Cette interrogation résume à elle seule la réalité d’un pays où la guerre s’invite jusque dans les amphithéâtres, les salles de conférence et les espaces dédiés au savoir.

Le courage d’informer malgré la guerre

 

Cette visite a également été marquée par la présence d’une importante délégation de journalistes africains. Je tiens à saluer le courage et le professionnalisme de mes confrères venus de plusieurs pays du continent. Leur décision de se rendre en Ukraine en cette période particulièrement difficile témoigne d’un véritable engagement envers la recherche de la vérité et la compréhension des réalités du terrain.

Choisir de visiter un pays en guerre ne relève pas seulement du devoir professionnel ; cela exige aussi une part importante de courage personnel. Leur détermination à voir l’Ukraine de leurs propres yeux mérite d’être reconnue.

Cette visite m’a permis de découvrir une autre facette de l’Ukraine : celle d’un peuple qui continue d’enseigner, de rechercher, d’innover et de dialoguer avec le monde malgré les menaces permanentes.
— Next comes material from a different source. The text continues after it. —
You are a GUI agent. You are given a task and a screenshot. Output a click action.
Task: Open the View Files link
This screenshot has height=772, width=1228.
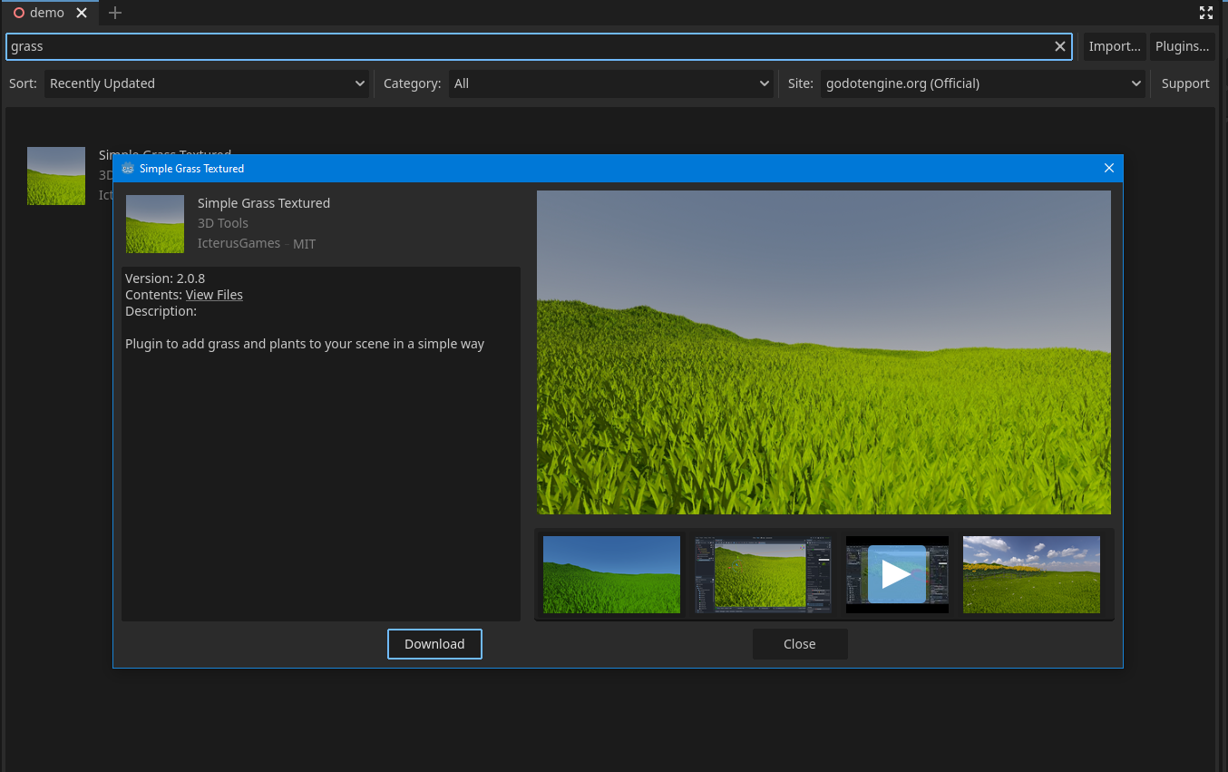pos(214,295)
J’espère sincèrement que cette expérience contribuera à une meilleure compréhension des réalités que vivent quotidiennement les Ukrainiens et renforcera les liens entre l’Afrique et l’Ukraine dans les domaines de l’éducation, de la recherche et de la coopération internationale.

Une expérience qui rapproche l’Afrique et l’Ukraine

Au cours de cette tournée de presse, des journalistes venus du Bénin, de la République démocratique du Congo, du Cameroun, de la Côte d’Ivoire, de la Mauritanie, du Sénégal et du Togo ont eu l’opportunité de couvrir les activités organisées à l’Université nationale Taras-Chevtchenko de Kyiv et de découvrir de près la réalité ukrainienne. Leur présence a donné à cette mission une dimension véritablement panafricaine, favorisant les échanges d’expériences et le partage de regards sur les défis contemporains auxquels fait face l’Ukraine.

Je tiens également à exprimer ma profonde gratitude à Saleck Zeid, Josiasse Assemon, Arnauld Kassouin, Aliya, Mohamed Diop, Robert Kra, Bernadette Ayelo Ablavi Ayibe, Paul Joel Kamtchang, Mor Amar, Eddy Tshiala Katala qui ont participé à cette tournée de presse en Ukraine. Leur professionnalisme, leur courage et leur volonté de témoigner des réalités du terrain ont contribué au succès de cette mission et à une meilleure compréhension mutuelle entre nos peuples. Ensemble, nous avons vécu une expérience marquante qui restera gravée dans nos mémoires bien au-delà de ce voyage.